If a line of the material holds the string "computer", please copy it.

----- Data listing

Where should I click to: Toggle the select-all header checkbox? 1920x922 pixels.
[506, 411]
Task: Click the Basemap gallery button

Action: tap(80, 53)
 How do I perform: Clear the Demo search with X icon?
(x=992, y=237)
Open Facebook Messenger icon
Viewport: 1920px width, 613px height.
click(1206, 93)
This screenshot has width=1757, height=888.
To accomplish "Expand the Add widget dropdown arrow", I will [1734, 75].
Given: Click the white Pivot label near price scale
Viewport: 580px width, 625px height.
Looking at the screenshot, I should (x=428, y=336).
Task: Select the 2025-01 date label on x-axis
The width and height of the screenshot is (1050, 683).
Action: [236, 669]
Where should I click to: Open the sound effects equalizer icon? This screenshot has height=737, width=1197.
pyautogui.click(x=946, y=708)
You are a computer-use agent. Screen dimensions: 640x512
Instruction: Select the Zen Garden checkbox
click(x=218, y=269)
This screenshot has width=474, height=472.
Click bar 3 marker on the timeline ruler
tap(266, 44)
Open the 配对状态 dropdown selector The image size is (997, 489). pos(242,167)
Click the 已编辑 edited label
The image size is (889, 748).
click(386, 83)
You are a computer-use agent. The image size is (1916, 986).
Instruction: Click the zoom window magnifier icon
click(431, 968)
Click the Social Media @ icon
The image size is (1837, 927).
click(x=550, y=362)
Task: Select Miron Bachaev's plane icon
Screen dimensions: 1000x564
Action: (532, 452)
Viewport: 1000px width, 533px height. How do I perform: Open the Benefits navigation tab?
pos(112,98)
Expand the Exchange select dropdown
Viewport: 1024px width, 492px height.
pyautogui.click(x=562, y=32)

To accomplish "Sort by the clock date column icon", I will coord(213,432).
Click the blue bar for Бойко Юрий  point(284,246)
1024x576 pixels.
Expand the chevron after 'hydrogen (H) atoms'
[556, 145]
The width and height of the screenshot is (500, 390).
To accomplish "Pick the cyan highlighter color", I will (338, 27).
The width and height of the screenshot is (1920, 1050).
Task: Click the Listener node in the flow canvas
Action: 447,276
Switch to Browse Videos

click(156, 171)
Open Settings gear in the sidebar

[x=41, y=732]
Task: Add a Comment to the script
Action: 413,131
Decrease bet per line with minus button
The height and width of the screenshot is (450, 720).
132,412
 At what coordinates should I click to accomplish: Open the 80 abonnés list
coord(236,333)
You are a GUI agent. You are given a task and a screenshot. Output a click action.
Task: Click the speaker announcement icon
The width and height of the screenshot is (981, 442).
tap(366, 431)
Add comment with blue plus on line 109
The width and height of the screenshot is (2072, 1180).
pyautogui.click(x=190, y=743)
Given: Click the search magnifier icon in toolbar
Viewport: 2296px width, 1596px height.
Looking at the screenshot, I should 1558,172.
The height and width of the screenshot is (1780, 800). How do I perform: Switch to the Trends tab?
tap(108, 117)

----------

> Solution to this problem
You are a computer-use agent. Screen dimensions: 640x512
You are a computer-use agent. The image size is (1916, 986).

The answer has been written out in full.